PROBLEM TO WORK ON:
One part of the entries below is wanted: the lines from the one containing "Submit a Comment (106, 461)" through the one containing "Comments (108, 367)". Write those out exactly and nothing else.
[Start of section]
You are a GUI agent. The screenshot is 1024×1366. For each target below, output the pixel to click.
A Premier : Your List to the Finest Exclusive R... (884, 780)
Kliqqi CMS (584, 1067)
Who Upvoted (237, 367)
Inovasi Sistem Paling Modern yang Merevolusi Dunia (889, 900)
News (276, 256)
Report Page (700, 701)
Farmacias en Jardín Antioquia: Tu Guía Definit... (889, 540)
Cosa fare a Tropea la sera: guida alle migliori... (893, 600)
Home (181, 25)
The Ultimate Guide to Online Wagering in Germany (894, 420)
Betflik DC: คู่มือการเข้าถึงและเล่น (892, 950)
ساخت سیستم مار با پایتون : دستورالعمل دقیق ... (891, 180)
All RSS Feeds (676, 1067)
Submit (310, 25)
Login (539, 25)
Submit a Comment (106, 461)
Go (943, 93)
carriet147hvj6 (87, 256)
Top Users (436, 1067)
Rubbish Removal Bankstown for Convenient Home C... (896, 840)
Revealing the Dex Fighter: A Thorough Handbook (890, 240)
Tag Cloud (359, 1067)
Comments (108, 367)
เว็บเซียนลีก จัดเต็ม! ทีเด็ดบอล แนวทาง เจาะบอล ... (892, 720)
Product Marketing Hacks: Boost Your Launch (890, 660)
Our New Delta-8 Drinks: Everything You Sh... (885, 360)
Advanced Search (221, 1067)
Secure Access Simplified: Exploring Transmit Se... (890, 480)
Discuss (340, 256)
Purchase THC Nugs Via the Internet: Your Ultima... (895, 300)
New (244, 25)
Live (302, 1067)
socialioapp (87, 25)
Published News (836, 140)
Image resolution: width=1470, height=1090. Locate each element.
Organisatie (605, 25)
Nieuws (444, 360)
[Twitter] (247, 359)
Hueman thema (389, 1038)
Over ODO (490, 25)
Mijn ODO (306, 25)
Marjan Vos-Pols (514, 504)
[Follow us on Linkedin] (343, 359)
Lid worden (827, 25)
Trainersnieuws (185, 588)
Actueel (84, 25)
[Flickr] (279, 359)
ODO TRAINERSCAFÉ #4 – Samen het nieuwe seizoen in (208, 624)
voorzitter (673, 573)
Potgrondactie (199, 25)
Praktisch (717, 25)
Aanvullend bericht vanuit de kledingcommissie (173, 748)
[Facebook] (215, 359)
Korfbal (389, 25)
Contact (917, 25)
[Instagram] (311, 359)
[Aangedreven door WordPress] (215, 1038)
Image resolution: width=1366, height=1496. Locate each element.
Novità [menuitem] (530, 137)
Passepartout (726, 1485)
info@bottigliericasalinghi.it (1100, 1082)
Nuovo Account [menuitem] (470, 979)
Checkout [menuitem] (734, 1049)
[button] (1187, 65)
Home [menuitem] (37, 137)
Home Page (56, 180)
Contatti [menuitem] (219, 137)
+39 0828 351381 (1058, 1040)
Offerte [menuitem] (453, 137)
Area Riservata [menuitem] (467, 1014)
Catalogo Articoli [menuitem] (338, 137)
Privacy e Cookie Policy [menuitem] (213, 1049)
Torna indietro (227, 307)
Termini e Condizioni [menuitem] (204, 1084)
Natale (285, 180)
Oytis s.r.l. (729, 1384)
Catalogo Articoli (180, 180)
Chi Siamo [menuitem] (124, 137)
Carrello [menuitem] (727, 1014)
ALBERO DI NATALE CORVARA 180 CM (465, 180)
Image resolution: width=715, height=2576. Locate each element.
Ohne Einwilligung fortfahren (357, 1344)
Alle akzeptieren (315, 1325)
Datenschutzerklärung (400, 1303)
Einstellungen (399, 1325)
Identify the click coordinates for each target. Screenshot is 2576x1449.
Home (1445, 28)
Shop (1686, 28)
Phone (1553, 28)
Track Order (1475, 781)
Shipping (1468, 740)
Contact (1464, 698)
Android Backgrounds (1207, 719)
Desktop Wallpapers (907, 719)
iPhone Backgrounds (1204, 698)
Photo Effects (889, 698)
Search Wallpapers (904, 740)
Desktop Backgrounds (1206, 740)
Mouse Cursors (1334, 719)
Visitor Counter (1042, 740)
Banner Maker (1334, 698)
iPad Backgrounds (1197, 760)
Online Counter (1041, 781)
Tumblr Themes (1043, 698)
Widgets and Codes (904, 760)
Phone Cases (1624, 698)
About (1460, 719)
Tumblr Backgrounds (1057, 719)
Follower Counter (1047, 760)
[End of section]
SOLVED EXERCISE:
Submit a Comment (106, 461)
Go (943, 93)
carriet147hvj6 (87, 256)
Top Users (436, 1067)
Rubbish Removal Bankstown for Convenient Home C... (896, 840)
Revealing the Dex Fighter: A Thorough Handbook (890, 240)
Tag Cloud (359, 1067)
Comments (108, 367)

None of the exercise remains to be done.